_REQUIRED WORK:_
Your response should contain each line of the data that includes "Name".

*** SUPPLIED RECORDS ***

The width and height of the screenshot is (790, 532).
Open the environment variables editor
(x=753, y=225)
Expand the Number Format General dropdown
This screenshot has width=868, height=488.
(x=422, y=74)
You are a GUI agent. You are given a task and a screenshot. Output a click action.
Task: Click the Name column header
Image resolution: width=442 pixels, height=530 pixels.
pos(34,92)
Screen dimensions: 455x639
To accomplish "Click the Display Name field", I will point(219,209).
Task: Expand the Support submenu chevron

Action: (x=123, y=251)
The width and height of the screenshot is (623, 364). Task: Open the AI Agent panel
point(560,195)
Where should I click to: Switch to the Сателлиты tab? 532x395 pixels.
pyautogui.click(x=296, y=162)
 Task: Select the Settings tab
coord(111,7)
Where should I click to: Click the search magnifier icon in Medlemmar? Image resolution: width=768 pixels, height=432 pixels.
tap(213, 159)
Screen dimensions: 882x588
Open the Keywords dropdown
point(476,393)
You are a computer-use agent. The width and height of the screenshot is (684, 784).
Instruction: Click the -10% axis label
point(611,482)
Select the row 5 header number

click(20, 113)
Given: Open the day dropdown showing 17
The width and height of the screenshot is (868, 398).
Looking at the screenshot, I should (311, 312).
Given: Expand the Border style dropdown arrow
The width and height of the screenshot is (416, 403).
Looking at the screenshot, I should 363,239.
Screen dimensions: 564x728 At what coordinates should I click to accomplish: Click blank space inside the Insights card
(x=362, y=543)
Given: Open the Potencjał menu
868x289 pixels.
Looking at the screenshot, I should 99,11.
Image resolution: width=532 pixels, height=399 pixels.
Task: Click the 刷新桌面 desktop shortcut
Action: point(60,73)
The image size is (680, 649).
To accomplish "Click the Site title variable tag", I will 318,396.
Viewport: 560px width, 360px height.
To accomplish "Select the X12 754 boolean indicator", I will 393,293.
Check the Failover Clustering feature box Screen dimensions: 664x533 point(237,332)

***

_COMPLETED EXERCISE:_
Task: Click the Name column header
To accomplish "Click the Display Name field", I will point(219,209).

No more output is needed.